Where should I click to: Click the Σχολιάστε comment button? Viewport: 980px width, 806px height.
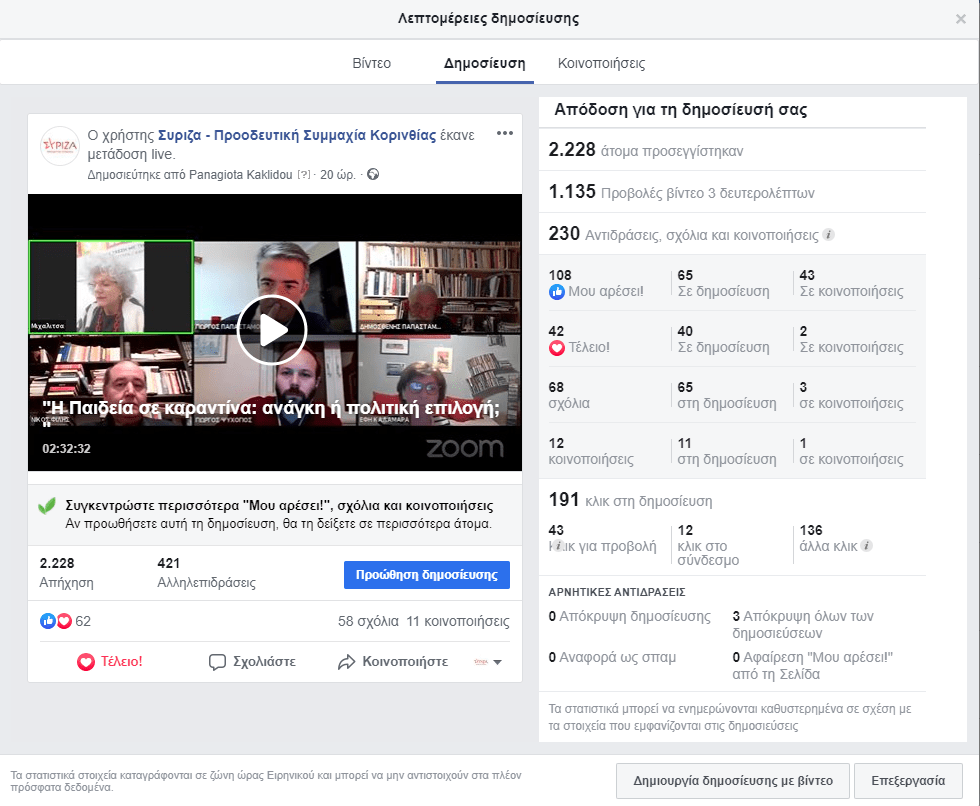(x=252, y=662)
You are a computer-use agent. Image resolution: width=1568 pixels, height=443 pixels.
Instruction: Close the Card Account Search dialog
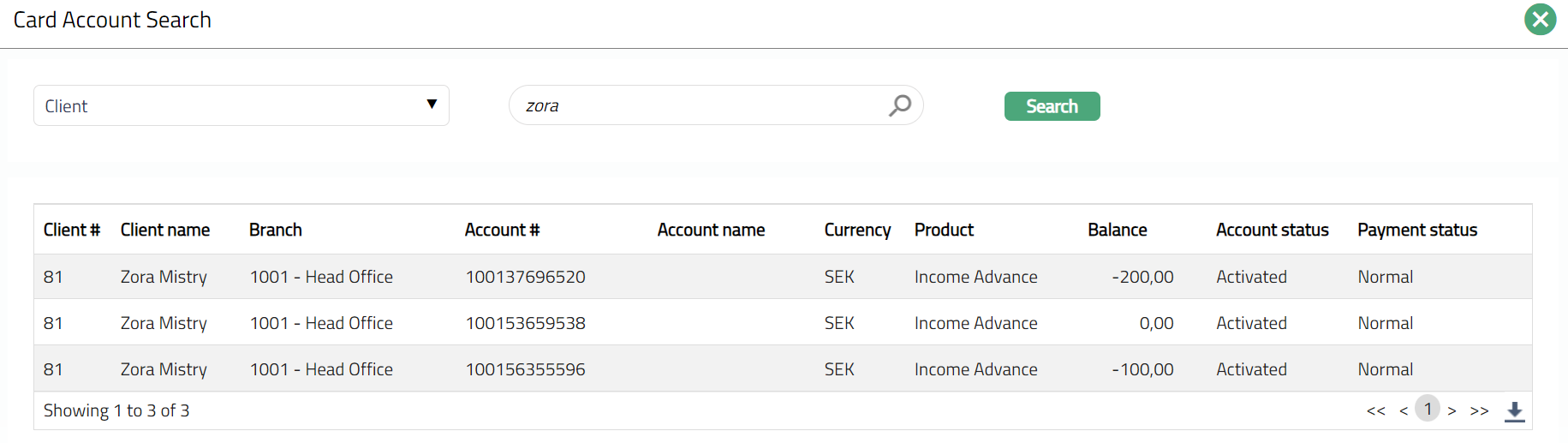click(1540, 20)
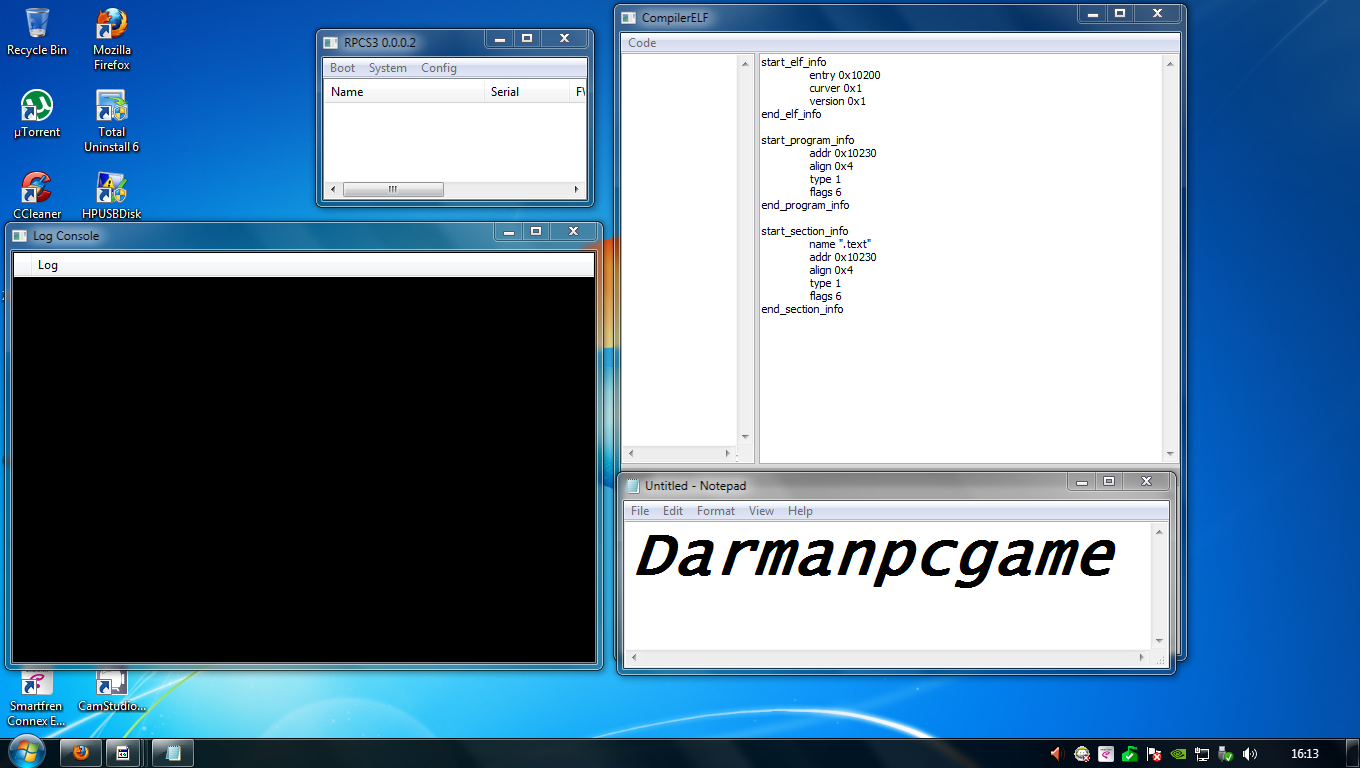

=-=-=-=-=

### Task prompt
Set down every line of the records above word for word, omitting the pictures.

### Written answer
Where should I click to: Click the Σχολιάστε comment button? Viewport: 980px width, 806px height.
(x=252, y=662)
You are a computer-use agent. Image resolution: width=1568 pixels, height=443 pixels.
Instruction: Close the Card Account Search dialog
click(1540, 20)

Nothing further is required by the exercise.